We provide a sense of accuracy and computational time trade-offs with a
modest simulation experiment (Figure 3, see
supplementary materials for code). Estimating these distributions is
inherently difficult – difficult in the sense that expecting accuracy
farther out than the 5th decimal place for distribution functions is
unreasonable. Therefore, we will define our “gold standard" targets for
accuracy evaluation as the numerical density produced by Robust
Analysis’ `dstable`

integrated by `cubature::hcubature()`

with tolerance
`tol=1e-5`

.

We will time three functions using `bench::mark()`

in different
scenarios. The first function is Robust Analysis’ `pmvstable.MC()`

(abbreviated as RAMC, below) and the other two are `mvpd::pmvss_mc()`

(abbreviated as PDMC, below) and `mvpd::pmvss()`

(abbreviated as PD,
below). Fixing \(\alpha=1.7\) and dimension \(d=4\), the different test
scenarios will involve a low level of pairwise association vs. a high
level in a shape matrix of the form:

- \(Q_{exch}= \begin{bmatrix} 1 & \rho & \rho & \rho \\ \rho & 1 & \rho & \rho \\ \rho & \rho & 1 & \rho \\ \rho & \rho & \rho & 1 \end{bmatrix}\) for \(\rho = 0.1\) and \(\rho=0.9\).

We calculate the distributions in the hypercube bounded by (-2,2) in all four dimensions. The gold standard for the \(\rho=0.1\) case was 0.5148227 and 0.7075104 for the \(\rho=0.9\) case. The numerical integration of the former took 3 minutes whereas the latter took 1 hour – which portends that higher associations involve more computational difficulty. We back-calculated the number of samples needed to give the methods involving Monte Carlo (RAMC and PDMC) a 95% CI width that would fall within 0.001 and 0.0001 of the gold standard, and display the scatter plots of estimate and computational time in (Figure 3).

From Figure 3, some high-level conclusions can be drawn: higher pairwise associations require more computational resources and time, increasing the precision requires more computational resources and time, and sometimes the Monte Carlo methods are faster than PD, sometimes not. PD seems to be quite precise and possibly underestimating the gold standard.
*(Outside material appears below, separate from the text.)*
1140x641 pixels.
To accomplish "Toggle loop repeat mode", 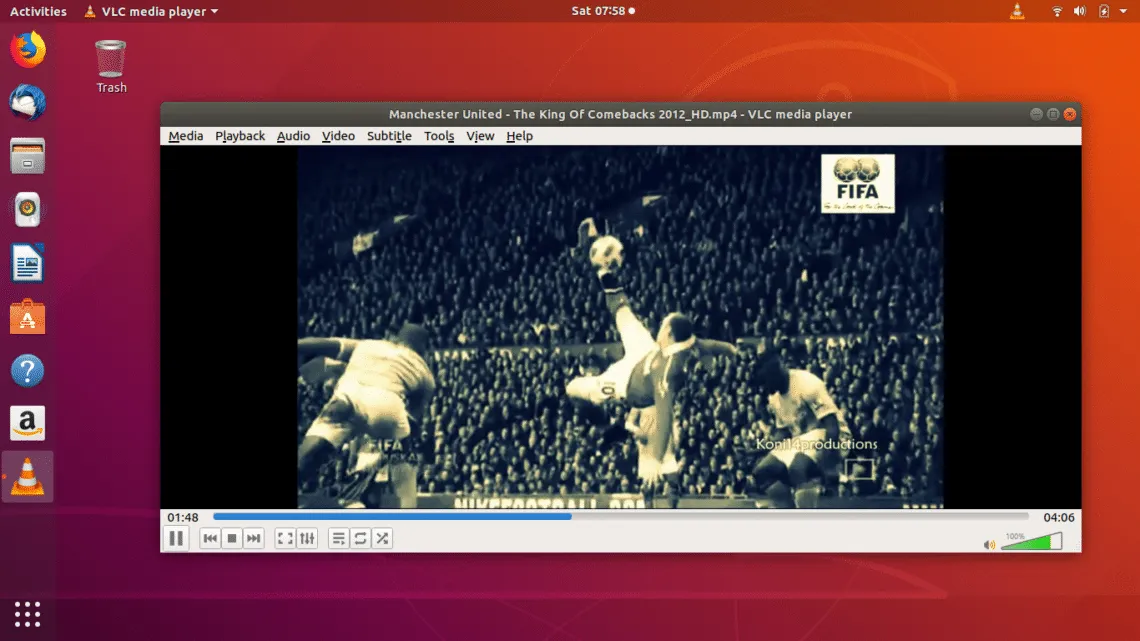I will [360, 539].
Of course, we cannot test every possible instance of alpha and shape matrices for all \(d\) dimensions, integration limits, and specified precision. In our experience, the computational intensity is an interplay between alpha, the integration limits, the shape matrix structure, delta, and the requested precision. We provide the code that we used for our simulation study and encourage the readers who need to explore these issues for their particular integral to edit the code accordingly.